Task description |
Return, unchanged, the lines of the records below, starting at the line that contains "Uncheck the first Pesos row Aut. checkbox" and ending at the line that contains "(x=42, y=62)", both included.

Rows showing where targets appear |
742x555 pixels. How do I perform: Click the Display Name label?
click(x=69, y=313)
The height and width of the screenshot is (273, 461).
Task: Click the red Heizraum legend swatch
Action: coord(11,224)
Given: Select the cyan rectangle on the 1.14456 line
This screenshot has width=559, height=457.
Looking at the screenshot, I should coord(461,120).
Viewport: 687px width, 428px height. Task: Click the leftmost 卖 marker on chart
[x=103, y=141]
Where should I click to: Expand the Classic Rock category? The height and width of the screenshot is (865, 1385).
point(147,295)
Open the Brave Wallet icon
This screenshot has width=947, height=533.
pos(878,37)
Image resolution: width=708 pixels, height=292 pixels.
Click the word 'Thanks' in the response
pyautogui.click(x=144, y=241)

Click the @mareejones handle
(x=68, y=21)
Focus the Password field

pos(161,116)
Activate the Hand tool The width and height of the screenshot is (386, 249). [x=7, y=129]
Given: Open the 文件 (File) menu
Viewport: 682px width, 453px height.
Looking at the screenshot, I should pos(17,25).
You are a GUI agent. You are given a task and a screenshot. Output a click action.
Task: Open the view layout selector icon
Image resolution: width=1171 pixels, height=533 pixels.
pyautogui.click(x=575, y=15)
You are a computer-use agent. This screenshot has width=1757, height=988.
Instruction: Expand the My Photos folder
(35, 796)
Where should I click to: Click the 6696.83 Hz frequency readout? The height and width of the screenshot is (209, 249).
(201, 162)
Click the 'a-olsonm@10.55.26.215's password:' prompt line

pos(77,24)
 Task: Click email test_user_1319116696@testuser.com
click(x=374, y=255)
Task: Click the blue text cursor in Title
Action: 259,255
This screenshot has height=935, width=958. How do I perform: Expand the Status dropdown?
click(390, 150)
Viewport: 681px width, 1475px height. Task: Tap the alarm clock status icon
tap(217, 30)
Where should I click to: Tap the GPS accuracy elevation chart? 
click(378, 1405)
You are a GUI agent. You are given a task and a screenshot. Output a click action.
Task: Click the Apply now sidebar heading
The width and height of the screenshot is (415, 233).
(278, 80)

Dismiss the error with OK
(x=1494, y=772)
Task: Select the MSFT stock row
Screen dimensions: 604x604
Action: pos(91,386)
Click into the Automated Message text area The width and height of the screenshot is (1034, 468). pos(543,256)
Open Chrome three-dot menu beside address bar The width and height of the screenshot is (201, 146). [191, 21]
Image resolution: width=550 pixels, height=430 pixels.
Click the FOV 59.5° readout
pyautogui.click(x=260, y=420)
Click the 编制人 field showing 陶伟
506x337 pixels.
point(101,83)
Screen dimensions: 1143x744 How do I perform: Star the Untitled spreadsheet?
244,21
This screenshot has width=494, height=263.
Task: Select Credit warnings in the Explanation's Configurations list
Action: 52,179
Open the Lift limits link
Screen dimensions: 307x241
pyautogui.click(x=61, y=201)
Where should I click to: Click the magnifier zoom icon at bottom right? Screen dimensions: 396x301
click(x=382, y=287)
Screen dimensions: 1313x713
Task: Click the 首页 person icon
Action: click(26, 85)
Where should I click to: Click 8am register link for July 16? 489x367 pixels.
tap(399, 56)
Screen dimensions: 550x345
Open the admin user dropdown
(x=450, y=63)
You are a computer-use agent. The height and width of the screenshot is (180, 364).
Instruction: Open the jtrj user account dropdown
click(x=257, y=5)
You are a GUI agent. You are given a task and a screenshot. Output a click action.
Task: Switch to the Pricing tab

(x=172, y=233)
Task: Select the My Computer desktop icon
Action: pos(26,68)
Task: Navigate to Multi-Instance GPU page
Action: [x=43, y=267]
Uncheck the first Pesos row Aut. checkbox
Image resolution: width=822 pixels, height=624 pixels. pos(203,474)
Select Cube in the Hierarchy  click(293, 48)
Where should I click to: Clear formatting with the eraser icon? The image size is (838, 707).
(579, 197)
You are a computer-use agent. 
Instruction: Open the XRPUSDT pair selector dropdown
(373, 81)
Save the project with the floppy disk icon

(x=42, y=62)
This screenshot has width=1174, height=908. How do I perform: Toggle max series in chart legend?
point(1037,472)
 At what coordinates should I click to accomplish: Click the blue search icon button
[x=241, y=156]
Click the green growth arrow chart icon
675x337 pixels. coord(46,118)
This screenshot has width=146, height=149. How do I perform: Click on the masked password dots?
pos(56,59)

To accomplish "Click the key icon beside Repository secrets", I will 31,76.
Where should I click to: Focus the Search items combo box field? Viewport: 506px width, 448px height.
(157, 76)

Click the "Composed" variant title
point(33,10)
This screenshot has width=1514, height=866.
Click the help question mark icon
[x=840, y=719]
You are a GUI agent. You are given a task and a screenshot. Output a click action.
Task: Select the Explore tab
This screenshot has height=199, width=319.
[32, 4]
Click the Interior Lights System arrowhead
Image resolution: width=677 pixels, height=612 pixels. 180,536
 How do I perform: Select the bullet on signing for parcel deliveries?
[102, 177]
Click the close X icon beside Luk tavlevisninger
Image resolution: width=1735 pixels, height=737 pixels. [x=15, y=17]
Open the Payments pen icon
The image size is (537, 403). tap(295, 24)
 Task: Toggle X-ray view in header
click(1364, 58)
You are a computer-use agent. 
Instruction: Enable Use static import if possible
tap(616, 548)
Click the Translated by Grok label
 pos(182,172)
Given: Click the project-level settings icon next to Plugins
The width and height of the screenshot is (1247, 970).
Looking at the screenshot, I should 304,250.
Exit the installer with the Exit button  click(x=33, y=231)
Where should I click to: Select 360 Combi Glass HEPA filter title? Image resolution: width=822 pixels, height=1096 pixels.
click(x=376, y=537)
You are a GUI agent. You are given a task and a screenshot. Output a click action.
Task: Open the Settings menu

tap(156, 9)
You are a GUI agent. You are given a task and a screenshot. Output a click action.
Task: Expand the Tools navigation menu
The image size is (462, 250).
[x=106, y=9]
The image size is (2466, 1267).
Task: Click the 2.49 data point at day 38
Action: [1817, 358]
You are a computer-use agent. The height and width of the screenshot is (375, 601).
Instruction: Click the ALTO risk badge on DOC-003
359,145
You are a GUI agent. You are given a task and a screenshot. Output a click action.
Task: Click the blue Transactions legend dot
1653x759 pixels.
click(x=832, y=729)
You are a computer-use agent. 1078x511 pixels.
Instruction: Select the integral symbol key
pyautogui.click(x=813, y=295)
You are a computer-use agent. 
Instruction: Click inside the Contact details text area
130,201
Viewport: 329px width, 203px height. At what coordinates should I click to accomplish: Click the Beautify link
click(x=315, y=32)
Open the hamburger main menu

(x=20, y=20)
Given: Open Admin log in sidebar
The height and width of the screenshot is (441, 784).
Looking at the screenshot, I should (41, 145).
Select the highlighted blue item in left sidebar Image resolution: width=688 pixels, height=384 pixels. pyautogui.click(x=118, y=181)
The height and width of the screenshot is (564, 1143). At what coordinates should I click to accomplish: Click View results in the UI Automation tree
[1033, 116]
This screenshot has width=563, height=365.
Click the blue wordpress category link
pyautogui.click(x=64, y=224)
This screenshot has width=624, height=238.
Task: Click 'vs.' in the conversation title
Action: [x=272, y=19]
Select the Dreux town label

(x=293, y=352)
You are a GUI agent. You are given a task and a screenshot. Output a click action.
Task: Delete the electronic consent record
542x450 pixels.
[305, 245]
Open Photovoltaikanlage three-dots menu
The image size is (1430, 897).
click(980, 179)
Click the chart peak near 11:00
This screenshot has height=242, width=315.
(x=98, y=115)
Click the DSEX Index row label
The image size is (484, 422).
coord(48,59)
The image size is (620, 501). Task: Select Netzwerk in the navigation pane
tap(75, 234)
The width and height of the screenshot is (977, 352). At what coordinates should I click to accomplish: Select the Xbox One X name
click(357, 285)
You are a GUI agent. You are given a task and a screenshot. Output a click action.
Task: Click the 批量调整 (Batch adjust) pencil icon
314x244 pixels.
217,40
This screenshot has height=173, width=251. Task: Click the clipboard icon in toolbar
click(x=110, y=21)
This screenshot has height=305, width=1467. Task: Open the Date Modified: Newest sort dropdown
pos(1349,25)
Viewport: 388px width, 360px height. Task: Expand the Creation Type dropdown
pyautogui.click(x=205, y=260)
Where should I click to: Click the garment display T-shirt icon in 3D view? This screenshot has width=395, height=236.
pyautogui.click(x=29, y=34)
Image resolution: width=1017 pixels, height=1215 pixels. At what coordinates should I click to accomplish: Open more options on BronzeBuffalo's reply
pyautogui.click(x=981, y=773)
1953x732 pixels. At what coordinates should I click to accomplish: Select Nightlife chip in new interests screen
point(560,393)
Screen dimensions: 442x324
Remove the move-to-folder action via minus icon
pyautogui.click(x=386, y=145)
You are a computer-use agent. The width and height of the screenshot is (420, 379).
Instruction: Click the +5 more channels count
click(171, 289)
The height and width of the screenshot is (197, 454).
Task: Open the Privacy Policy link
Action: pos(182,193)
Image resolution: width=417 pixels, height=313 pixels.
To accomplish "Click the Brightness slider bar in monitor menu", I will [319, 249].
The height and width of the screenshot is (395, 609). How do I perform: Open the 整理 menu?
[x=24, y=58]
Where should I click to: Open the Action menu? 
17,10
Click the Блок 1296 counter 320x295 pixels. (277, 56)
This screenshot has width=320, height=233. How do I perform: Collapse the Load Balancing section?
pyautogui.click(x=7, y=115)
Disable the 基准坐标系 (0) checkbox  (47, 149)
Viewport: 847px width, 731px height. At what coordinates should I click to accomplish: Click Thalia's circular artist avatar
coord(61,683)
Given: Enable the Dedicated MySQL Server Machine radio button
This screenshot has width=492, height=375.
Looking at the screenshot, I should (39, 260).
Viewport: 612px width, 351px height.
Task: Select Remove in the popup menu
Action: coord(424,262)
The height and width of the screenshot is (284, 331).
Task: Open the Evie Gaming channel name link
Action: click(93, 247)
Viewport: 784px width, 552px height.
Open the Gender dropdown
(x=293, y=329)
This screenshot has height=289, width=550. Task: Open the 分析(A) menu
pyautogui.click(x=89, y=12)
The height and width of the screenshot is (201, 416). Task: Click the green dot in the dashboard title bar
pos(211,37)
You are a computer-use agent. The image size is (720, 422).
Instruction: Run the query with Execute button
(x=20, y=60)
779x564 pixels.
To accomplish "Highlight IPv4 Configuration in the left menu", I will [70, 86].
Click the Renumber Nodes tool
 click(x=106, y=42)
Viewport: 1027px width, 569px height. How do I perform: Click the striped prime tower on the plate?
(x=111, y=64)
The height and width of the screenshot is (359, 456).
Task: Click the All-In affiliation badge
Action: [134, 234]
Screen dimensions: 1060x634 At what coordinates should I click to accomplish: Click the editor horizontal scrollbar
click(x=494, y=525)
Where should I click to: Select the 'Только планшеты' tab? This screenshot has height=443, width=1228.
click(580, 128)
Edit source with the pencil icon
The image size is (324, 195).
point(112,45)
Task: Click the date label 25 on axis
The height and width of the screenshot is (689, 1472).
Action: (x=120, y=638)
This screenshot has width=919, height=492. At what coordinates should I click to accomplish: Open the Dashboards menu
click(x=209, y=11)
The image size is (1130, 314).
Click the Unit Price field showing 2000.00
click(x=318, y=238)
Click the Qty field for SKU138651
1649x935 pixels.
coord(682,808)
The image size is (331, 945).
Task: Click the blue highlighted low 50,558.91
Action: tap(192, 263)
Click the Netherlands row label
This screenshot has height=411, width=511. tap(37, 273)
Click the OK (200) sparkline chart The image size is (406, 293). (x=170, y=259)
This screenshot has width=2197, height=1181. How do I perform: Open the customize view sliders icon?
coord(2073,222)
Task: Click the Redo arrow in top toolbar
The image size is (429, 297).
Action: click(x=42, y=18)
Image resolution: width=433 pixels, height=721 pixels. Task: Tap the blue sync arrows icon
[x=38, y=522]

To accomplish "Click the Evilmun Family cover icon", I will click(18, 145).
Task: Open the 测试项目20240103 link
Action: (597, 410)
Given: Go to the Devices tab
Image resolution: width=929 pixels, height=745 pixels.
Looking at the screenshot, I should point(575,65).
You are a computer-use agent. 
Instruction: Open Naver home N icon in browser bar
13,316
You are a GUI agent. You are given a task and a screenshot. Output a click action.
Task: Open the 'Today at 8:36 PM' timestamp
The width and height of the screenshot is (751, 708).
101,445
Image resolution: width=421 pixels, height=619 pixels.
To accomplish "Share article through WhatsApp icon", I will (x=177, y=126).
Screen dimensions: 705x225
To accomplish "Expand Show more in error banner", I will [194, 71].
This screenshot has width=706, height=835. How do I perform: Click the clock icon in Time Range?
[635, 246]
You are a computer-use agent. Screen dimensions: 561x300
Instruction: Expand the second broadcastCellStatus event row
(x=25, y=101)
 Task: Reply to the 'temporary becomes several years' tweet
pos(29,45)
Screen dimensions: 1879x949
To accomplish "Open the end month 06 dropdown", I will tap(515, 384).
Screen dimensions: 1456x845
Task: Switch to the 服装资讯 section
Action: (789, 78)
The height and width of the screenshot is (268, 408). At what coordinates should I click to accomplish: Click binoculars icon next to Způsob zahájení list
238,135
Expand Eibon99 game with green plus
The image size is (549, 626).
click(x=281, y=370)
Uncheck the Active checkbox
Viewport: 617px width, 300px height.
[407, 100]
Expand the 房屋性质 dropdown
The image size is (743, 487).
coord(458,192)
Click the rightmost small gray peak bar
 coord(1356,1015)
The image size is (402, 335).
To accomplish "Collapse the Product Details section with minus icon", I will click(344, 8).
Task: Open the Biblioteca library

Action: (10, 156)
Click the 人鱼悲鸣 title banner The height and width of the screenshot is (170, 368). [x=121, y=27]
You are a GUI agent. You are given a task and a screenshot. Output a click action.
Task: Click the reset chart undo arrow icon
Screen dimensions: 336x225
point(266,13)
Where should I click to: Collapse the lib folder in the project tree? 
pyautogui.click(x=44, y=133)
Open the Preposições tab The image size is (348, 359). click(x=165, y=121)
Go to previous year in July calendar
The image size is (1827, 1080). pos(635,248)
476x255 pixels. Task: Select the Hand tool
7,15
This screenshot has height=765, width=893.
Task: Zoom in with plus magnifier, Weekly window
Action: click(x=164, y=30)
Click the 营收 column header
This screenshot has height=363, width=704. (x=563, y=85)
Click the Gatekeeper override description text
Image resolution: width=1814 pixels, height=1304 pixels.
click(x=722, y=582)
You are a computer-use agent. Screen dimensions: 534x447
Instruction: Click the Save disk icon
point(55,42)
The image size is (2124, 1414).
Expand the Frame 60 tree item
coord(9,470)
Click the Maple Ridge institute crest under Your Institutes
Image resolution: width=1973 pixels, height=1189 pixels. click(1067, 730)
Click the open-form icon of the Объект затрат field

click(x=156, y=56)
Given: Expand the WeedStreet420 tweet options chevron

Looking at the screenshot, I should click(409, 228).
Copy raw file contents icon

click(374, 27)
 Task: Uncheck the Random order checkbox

Response below |
Uncheck the first Pesos row Aut. checkbox
Image resolution: width=822 pixels, height=624 pixels. pos(203,474)
Select Cube in the Hierarchy  click(293, 48)
Where should I click to: Clear formatting with the eraser icon? The image size is (838, 707).
(579, 197)
You are a computer-use agent. 
Instruction: Open the XRPUSDT pair selector dropdown
(373, 81)
Save the project with the floppy disk icon

(x=42, y=62)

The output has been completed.